PROBLEM TO WORK ON>
Each line below should be restated word for word.

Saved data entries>
● ● ● ● ●

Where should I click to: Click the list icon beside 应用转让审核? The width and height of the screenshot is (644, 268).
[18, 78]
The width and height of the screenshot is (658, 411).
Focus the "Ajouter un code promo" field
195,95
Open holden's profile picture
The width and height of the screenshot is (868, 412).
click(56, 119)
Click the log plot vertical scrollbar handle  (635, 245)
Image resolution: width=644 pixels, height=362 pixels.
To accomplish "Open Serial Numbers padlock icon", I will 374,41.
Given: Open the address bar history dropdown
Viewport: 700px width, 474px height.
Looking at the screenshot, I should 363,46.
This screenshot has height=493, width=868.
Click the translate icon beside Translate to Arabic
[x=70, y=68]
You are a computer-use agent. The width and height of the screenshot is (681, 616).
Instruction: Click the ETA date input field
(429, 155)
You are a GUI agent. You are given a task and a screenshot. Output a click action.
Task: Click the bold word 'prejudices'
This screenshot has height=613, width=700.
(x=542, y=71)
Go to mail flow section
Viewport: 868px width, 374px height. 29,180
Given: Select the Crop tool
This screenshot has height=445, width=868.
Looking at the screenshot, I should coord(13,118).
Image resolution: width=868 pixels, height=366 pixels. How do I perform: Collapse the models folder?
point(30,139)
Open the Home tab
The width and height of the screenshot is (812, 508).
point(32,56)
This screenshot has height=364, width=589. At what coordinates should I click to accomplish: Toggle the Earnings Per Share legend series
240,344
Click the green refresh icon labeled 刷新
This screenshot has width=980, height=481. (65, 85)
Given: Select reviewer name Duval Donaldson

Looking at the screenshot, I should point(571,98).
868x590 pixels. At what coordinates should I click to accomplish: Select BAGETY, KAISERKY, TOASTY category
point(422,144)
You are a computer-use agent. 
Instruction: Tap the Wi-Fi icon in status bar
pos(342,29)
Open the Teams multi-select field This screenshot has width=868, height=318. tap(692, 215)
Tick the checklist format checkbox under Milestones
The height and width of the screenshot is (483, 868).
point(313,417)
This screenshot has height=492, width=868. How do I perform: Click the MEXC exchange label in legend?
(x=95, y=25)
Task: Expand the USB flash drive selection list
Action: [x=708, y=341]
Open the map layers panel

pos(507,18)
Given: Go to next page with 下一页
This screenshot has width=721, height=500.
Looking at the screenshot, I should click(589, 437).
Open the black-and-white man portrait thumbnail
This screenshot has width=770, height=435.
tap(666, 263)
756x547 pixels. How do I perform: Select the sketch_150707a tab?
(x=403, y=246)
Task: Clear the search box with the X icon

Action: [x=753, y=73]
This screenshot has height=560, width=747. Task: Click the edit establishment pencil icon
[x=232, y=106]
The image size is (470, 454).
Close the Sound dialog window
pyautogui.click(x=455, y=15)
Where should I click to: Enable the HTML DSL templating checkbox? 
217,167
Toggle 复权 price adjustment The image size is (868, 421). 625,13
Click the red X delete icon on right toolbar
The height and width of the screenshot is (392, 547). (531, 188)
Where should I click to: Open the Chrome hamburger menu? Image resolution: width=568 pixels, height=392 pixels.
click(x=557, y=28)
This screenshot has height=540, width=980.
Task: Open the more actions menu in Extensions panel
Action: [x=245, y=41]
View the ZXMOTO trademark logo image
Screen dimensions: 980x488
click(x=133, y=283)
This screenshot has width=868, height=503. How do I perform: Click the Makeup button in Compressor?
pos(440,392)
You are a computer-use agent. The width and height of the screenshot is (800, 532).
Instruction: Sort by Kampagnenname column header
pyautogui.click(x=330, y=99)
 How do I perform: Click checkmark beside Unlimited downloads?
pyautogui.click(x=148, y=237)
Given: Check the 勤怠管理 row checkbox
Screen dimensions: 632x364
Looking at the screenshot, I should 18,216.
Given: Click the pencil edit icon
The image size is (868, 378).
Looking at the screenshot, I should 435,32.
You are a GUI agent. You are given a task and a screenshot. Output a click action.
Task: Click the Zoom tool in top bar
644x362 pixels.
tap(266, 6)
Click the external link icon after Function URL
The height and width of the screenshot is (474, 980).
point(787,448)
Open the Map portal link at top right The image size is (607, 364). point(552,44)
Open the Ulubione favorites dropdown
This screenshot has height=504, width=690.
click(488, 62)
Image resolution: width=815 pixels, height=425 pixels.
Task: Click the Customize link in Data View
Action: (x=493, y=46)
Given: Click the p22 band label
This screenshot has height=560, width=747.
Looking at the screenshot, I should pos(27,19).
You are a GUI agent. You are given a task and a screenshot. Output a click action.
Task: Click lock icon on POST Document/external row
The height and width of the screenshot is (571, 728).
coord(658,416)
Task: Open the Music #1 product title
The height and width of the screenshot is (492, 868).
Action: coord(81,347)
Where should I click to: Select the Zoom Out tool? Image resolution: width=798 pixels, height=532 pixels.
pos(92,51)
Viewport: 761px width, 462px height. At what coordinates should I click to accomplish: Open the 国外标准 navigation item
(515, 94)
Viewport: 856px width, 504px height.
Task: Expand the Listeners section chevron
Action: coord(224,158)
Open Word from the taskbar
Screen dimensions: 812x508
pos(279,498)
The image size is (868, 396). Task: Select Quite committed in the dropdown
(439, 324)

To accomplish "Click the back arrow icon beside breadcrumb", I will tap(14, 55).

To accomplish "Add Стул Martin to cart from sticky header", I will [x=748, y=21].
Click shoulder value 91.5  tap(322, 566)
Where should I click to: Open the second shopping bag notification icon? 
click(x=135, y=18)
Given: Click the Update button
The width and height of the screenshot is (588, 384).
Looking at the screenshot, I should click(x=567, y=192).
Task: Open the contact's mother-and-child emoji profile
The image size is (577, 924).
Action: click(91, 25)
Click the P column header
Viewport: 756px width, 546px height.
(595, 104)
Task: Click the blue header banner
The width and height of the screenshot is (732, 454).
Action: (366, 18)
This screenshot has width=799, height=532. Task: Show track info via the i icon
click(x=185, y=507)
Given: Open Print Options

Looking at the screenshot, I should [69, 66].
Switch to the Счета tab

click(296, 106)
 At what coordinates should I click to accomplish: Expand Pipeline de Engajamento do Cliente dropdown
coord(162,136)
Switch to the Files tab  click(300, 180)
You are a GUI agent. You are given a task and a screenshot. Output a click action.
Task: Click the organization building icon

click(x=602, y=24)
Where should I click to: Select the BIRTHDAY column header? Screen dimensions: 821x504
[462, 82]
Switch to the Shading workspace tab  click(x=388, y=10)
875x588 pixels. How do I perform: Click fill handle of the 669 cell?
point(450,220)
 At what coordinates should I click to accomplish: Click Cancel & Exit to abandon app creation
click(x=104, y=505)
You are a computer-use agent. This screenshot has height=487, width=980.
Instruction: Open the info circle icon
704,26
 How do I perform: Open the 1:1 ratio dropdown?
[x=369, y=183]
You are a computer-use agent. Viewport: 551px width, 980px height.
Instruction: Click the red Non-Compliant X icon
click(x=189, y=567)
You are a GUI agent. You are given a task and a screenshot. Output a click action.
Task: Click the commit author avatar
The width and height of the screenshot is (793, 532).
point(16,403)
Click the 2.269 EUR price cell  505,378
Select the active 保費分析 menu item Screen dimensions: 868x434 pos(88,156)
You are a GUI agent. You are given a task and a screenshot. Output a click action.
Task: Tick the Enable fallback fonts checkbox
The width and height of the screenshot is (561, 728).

● ● ● ● ●

ANSWER TO THIS TASK>
Where should I click to: Click the list icon beside 应用转让审核? The width and height of the screenshot is (644, 268).
[18, 78]
The width and height of the screenshot is (658, 411).
Focus the "Ajouter un code promo" field
195,95
Open holden's profile picture
The width and height of the screenshot is (868, 412).
click(56, 119)
Click the log plot vertical scrollbar handle  (635, 245)
Image resolution: width=644 pixels, height=362 pixels.
To accomplish "Open Serial Numbers padlock icon", I will 374,41.
Given: Open the address bar history dropdown
Viewport: 700px width, 474px height.
Looking at the screenshot, I should 363,46.
This screenshot has height=493, width=868.
Click the translate icon beside Translate to Arabic
[x=70, y=68]
You are a computer-use agent. The width and height of the screenshot is (681, 616).
Instruction: Click the ETA date input field
(429, 155)
You are a GUI agent. You are given a task and a screenshot. Output a click action.
Task: Click the bold word 'prejudices'
This screenshot has height=613, width=700.
(x=542, y=71)
Go to mail flow section
Viewport: 868px width, 374px height. 29,180
Given: Select the Crop tool
This screenshot has height=445, width=868.
Looking at the screenshot, I should coord(13,118).
Image resolution: width=868 pixels, height=366 pixels. How do I perform: Collapse the models folder?
point(30,139)
Open the Home tab
The width and height of the screenshot is (812, 508).
point(32,56)
This screenshot has height=364, width=589. At what coordinates should I click to accomplish: Toggle the Earnings Per Share legend series
240,344
Click the green refresh icon labeled 刷新
This screenshot has width=980, height=481. (65, 85)
Given: Select reviewer name Duval Donaldson

Looking at the screenshot, I should point(571,98).
868x590 pixels. At what coordinates should I click to accomplish: Select BAGETY, KAISERKY, TOASTY category
point(422,144)
You are a computer-use agent. 
Instruction: Tap the Wi-Fi icon in status bar
pos(342,29)
Open the Teams multi-select field This screenshot has width=868, height=318. tap(692, 215)
Tick the checklist format checkbox under Milestones
The height and width of the screenshot is (483, 868).
point(313,417)
This screenshot has height=492, width=868. How do I perform: Click the MEXC exchange label in legend?
(x=95, y=25)
Task: Expand the USB flash drive selection list
Action: [x=708, y=341]
Open the map layers panel

pos(507,18)
Given: Go to next page with 下一页
This screenshot has width=721, height=500.
Looking at the screenshot, I should click(589, 437).
Open the black-and-white man portrait thumbnail
This screenshot has width=770, height=435.
tap(666, 263)
756x547 pixels. How do I perform: Select the sketch_150707a tab?
(x=403, y=246)
Task: Clear the search box with the X icon

Action: [x=753, y=73]
This screenshot has height=560, width=747. Task: Click the edit establishment pencil icon
[x=232, y=106]
The image size is (470, 454).
Close the Sound dialog window
pyautogui.click(x=455, y=15)
Where should I click to: Enable the HTML DSL templating checkbox? 
217,167
Toggle 复权 price adjustment The image size is (868, 421). 625,13
Click the red X delete icon on right toolbar
The height and width of the screenshot is (392, 547). (531, 188)
Where should I click to: Open the Chrome hamburger menu? Image resolution: width=568 pixels, height=392 pixels.
click(x=557, y=28)
This screenshot has height=540, width=980.
Task: Open the more actions menu in Extensions panel
Action: [x=245, y=41]
View the ZXMOTO trademark logo image
Screen dimensions: 980x488
click(x=133, y=283)
This screenshot has width=868, height=503. How do I perform: Click the Makeup button in Compressor?
pos(440,392)
You are a computer-use agent. The width and height of the screenshot is (800, 532).
Instruction: Sort by Kampagnenname column header
pyautogui.click(x=330, y=99)
 How do I perform: Click checkmark beside Unlimited downloads?
pyautogui.click(x=148, y=237)
Given: Check the 勤怠管理 row checkbox
Screen dimensions: 632x364
Looking at the screenshot, I should 18,216.
Given: Click the pencil edit icon
The image size is (868, 378).
Looking at the screenshot, I should 435,32.
You are a GUI agent. You are given a task and a screenshot. Output a click action.
Task: Click the Zoom tool in top bar
644x362 pixels.
tap(266, 6)
Click the external link icon after Function URL
The height and width of the screenshot is (474, 980).
point(787,448)
Open the Map portal link at top right The image size is (607, 364). point(552,44)
Open the Ulubione favorites dropdown
This screenshot has height=504, width=690.
click(488, 62)
Image resolution: width=815 pixels, height=425 pixels.
Task: Click the Customize link in Data View
Action: (x=493, y=46)
Given: Click the p22 band label
This screenshot has height=560, width=747.
Looking at the screenshot, I should pos(27,19).
You are a GUI agent. You are given a task and a screenshot. Output a click action.
Task: Click lock icon on POST Document/external row
The height and width of the screenshot is (571, 728).
coord(658,416)
Task: Open the Music #1 product title
The height and width of the screenshot is (492, 868).
Action: coord(81,347)
Where should I click to: Select the Zoom Out tool? Image resolution: width=798 pixels, height=532 pixels.
pos(92,51)
Viewport: 761px width, 462px height. At what coordinates should I click to accomplish: Open the 国外标准 navigation item
(515, 94)
Viewport: 856px width, 504px height.
Task: Expand the Listeners section chevron
Action: coord(224,158)
Open Word from the taskbar
Screen dimensions: 812x508
pos(279,498)
The image size is (868, 396). Task: Select Quite committed in the dropdown
(439, 324)

To accomplish "Click the back arrow icon beside breadcrumb", I will tap(14, 55).

To accomplish "Add Стул Martin to cart from sticky header", I will [x=748, y=21].
Click shoulder value 91.5  tap(322, 566)
Where should I click to: Open the second shopping bag notification icon? 
click(x=135, y=18)
Given: Click the Update button
The width and height of the screenshot is (588, 384).
Looking at the screenshot, I should click(x=567, y=192).
Task: Open the contact's mother-and-child emoji profile
The image size is (577, 924).
Action: click(91, 25)
Click the P column header
Viewport: 756px width, 546px height.
(595, 104)
Task: Click the blue header banner
The width and height of the screenshot is (732, 454).
Action: (366, 18)
This screenshot has width=799, height=532. Task: Show track info via the i icon
click(x=185, y=507)
Given: Open Print Options

Looking at the screenshot, I should [69, 66].
Switch to the Счета tab

click(296, 106)
 At what coordinates should I click to accomplish: Expand Pipeline de Engajamento do Cliente dropdown
coord(162,136)
Switch to the Files tab  click(300, 180)
You are a GUI agent. You are given a task and a screenshot. Output a click action.
Task: Click the organization building icon

click(x=602, y=24)
Where should I click to: Select the BIRTHDAY column header? Screen dimensions: 821x504
[462, 82]
Switch to the Shading workspace tab  click(x=388, y=10)
875x588 pixels. How do I perform: Click fill handle of the 669 cell?
point(450,220)
 At what coordinates should I click to accomplish: Click Cancel & Exit to abandon app creation
click(x=104, y=505)
You are a computer-use agent. This screenshot has height=487, width=980.
Instruction: Open the info circle icon
704,26
 How do I perform: Open the 1:1 ratio dropdown?
[x=369, y=183]
You are a computer-use agent. Viewport: 551px width, 980px height.
Instruction: Click the red Non-Compliant X icon
click(x=189, y=567)
You are a GUI agent. You are given a task and a screenshot. Output a click action.
Task: Click the commit author avatar
The width and height of the screenshot is (793, 532).
point(16,403)
Click the 2.269 EUR price cell  505,378
Select the active 保費分析 menu item Screen dimensions: 868x434 pos(88,156)
You are a GUI agent. You are given a task and a screenshot. Output a click action.
Task: Tick the Enable fallback fonts checkbox
The width and height of the screenshot is (561, 728).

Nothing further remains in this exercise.